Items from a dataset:
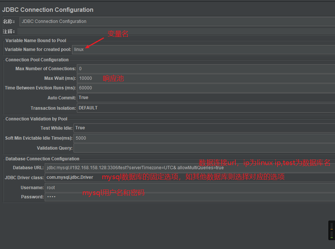Open the Validation Query combo box
Image resolution: width=335 pixels, height=249 pixels.
tap(204, 148)
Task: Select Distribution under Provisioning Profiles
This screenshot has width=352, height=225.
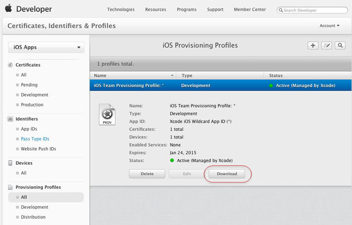Action: (33, 217)
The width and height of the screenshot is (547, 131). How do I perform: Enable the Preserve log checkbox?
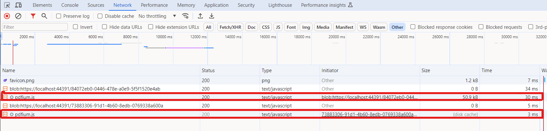click(x=59, y=16)
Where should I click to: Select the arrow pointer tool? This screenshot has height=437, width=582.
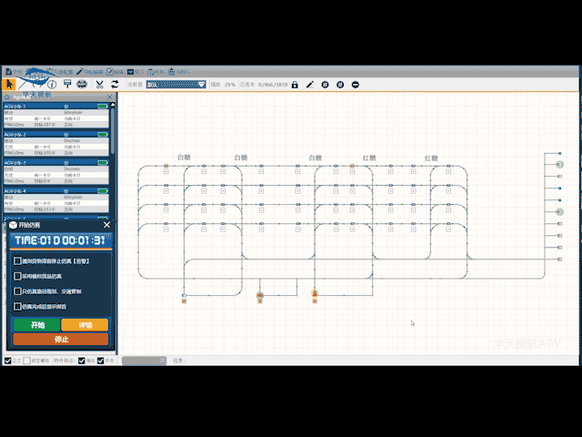coord(11,85)
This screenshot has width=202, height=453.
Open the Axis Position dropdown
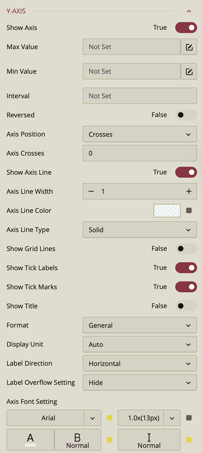tap(140, 134)
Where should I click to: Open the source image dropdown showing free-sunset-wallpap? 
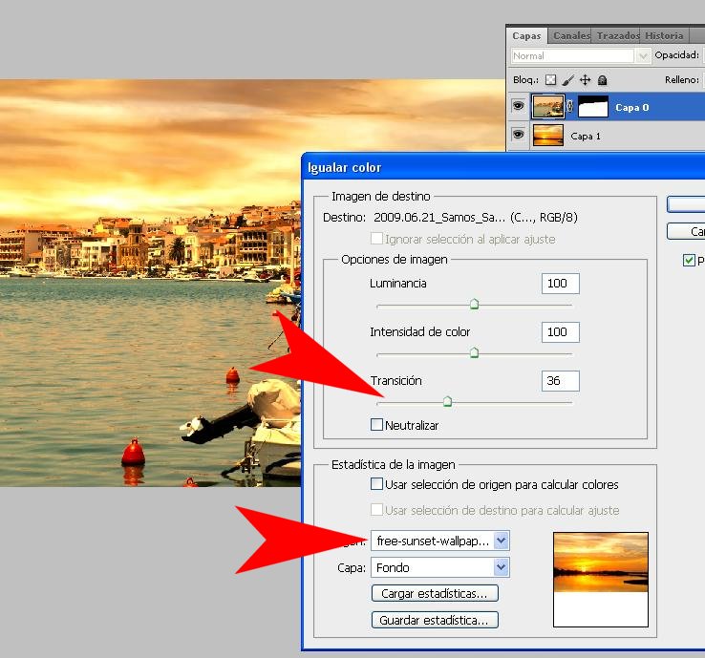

Exercise objective → The lines from the one containing "Task: Select Distribution" through the final line of the data are to be repeated exactly, with both ends included and all pictures left out.

Output →
Task: Select Distribution under Provisioning Profiles
This screenshot has width=352, height=225.
Action: (33, 217)
The width and height of the screenshot is (547, 131). How do I perform: Enable the Preserve log checkbox?
click(x=59, y=16)
Where should I click to: Select the arrow pointer tool? This screenshot has height=437, width=582.
coord(11,85)
This screenshot has width=202, height=453.
Open the Axis Position dropdown
tap(140, 134)
Where should I click to: Open the source image dropdown showing free-sunset-wallpap? 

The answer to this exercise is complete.